‘I thought of the church as a friend and it slapped me in the face’: historian Diarmaid MacCulloch on the Church of England’s hypocrisy

‘I thought of the church as a friend and it slapped me in the face’: historian Diarmaid MacCulloch on the Church of England’s hypocrisy

The award-winning author, ecclesiastical historian and church-goer on his incendiary new book about sex and the church, challenging centuries of self-serving homophobia, fakery and abuse. He is primed for the backlash…

Sitting in the sun in the back garden of his modern terraced house, Sir Diarmaid MacCulloch is explaining to me, with half a smile, his imminent plans to shake the foundations of the Church of England. Appropriately enough, we are in Jericho, just outside the centre of Oxford. MacCulloch, emeritus professor of the history of the church at Oxford, has written a near-700-page book about Christianity and sex, which he intends to be a “well-placed hand grenade” directed at those never-ending “debates” within the church over who God permits to share a bed with whom. MacCulloch is on the side of the angels (who, he points out, are the original gender fluid beings; pronouns uncertain).

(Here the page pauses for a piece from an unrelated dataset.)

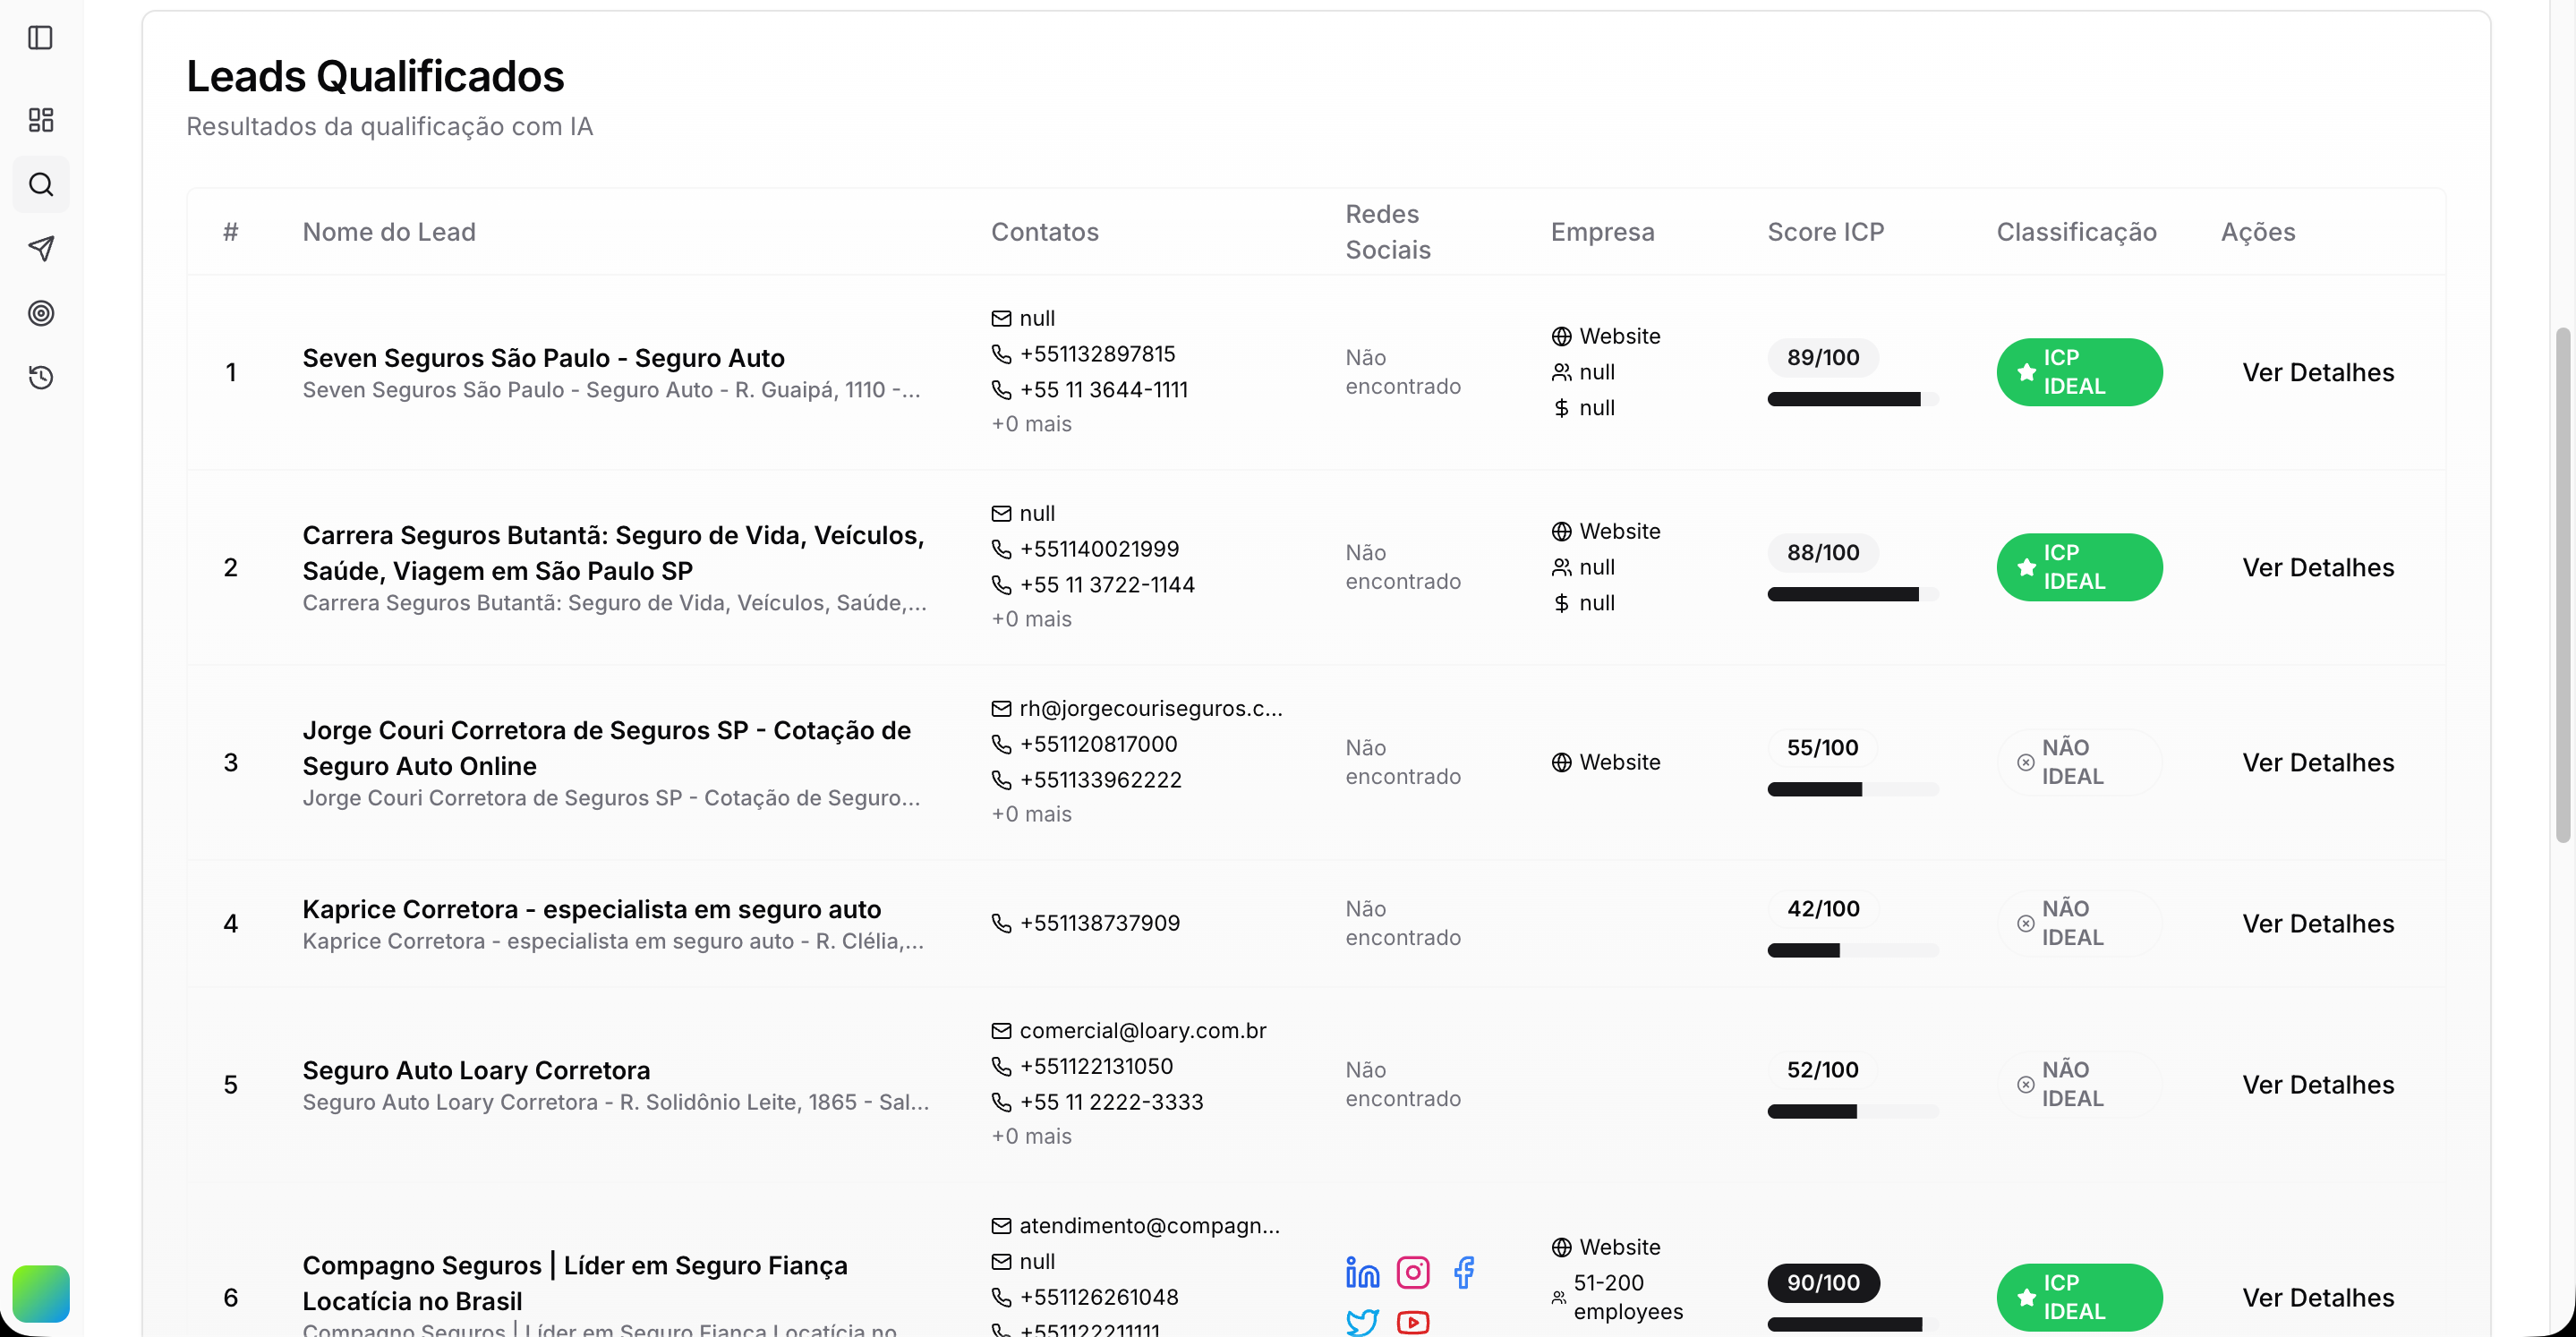Click the Score ICP column header
The image size is (2576, 1337).
tap(1825, 232)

MacCulloch is the best kind of scholar: one with a keen sense of mischief. He was among the few people his late, great friend Hilary Mantel might have deferred to in knowledge of Thomas Cromwell and Reformation politics. For the past four years, since his retirement from university teaching, he has applied that lifelong erudition to a comprehensive and richly entertaining history of the ways in which, for 3,000 years, the church has tied itself in knots over sex (and love and marriage).